Amaq Lupus
Masyarakat NTB bersyukur telah dianugerahi seorang Ali BD yang memiliki kejeniusan sekaliber Einstein. Bagaikan Gusdur di Indonesia, Ali BD memiliki pola berpikir selangkah lebih maju dari masa tempat dia bernapas saat ini.
Belum lama ini, orang-orang banyak menghujatnya lantaran pernyataan yang dilontarkan soal konsep wisara syariah yang selama ini jadi “gawe” NTB. Dia dengan tegas mengatakan “Pariwisata Syariah itu Hukumnya Haram!”
Jika berpikir hanya seujung kuku, atau pernyataan tersebut hanya digoreng untuk komuditas politik yang “ekek”, tentu pernyataan tersebut sangatlah tidak pantas diutarakan oleh publik fugur seperti Amaq Asrul ini. Namun, jika berpikir lebih jauh, pernyataan Ali BD justru menyelamatkan NTB.
Mengapa menyelamatkan? Ya, sangat menyelamatkan. Sekarang apakah pariwisata kita bisa kita katakan sebagai pariwisata syariah? Coba sama-sama dicek and ricek, pramunikmat eks Dolly dan Kalijodo justru telah singgah dan berlabuh di daerah wisata NTB. Itu bukan barang baru, sudah lama media massa mengeksposnya. Di mana urat malu kita, ketika dengan bangga mengagumi wisata syariah, namun justru penjaja seks komersial juga beroperasi. Belum lagi belakangan ini kabar seputar datangnya eks karyawan Alexis di NTB.
Belum lagi persoalan narkoba. Sudah tidak bisa dipungkiri Polda NTB maupun Polres jajaran kerapkali menangkap pelaku narkoba di daerah wisata. Cukup ketik “Narkoba Gili” di mbah Google, sudah bertebaran berita-berita yang kontras dengan pariwisata syariah tersebut.
Mengapa kita harus berdusta jika Ali BD dengan tegas mengatakan pariwisata syariah hukumnya haram. Padahal justru dia secara tegas mengkritisi kompleksitas persoalan pariwisata tersebut. Betapa malunya kita ketika NTB dikenal memiliki wisata halal namun barang haram banyak ditemui. Sebelum merasa malu, maka pandangan Ali BD yang akan menghapuskan konsep wisata syariah patut didukung. Kecuali NTB benar-benar siap dengan konsep pariwisata syariah. Bukan sekedar kolam renang aja yang dipisah antara ikhwan dan ukhti, namun di depan banyak bule memamerkan pantat putihnya.
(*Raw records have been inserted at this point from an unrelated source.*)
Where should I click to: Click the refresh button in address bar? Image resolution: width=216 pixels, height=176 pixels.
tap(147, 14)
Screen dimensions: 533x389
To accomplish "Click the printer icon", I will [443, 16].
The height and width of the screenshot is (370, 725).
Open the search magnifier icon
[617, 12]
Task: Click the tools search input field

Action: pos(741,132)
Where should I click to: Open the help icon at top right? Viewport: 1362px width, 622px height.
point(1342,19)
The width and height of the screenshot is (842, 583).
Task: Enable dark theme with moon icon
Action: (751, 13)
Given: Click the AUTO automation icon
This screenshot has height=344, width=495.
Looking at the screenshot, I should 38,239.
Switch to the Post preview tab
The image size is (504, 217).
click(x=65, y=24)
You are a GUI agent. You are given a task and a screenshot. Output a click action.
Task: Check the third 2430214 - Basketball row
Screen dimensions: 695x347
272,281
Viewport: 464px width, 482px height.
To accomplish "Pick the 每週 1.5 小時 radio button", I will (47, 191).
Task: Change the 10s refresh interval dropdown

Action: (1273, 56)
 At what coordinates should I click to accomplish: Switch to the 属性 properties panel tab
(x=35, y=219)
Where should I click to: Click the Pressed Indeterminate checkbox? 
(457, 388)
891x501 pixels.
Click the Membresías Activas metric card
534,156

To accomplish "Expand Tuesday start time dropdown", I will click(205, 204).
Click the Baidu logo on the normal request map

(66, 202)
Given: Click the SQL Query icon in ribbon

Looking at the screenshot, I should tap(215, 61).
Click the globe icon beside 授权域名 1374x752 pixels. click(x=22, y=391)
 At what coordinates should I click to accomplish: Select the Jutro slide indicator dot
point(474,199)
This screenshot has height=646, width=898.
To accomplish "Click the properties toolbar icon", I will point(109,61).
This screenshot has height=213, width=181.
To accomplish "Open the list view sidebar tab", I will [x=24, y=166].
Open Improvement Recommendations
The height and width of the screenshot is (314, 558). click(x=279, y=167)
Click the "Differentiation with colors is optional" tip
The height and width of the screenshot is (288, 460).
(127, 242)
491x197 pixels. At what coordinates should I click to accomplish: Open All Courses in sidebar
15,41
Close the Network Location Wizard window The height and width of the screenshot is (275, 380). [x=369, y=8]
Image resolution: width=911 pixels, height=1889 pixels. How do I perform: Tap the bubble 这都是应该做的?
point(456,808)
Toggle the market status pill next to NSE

Ali BD secara gamblang membuka kompleksitas permasalahan dasar di NTB. Tidak perlu dengan pamerkan jumlah kunjungan wisatawan fiktif untuk mendongkrak nama NTB. Pariwisata dan syariah tidak perlu dikawinkan untuk mendongkrak pariwisata. NTB dengan wisata alaminya cukup menjadi bahan dasar utama meningkatkan kunjungan wisatawan.
Tuntaskan saja permasalahan begal dulu baru bicara syariah. Apa kita tidak malu berteriak wisata halal sementara di daerah wisata khususnya Lombok Tengah wisatawan justru jadi korban begal? Polda NTB di akhir tahun 2017 telah merilis jumlah kejahatan terhadap orang asing di NTB. Lombok Tengah lagi-lagi mendapat peringkat atas dengan jumlah kasus 28 dari 36 kasus di NTB.
Kemudian terakhir, benahilah event-event berskala internasional maupun nasional di NTB. Urus dulu peserta marathon yang tidak kebagian medali. Masak mereka bayar mahal-mahal hanya diberikan minuman botol dan pisang ijo. Ini juga dapat merusak pariwisata NTB, bahkan nama NTB di mata dunia.
So… Saya bukan pendukung Ali BD, dan saya rasa saya belum tentu memilihnya di Pilgub NTB nanti, tapi saya mendukung pernyataannya yang membuka secara gamblang kompleksitas pariwisata di NTB.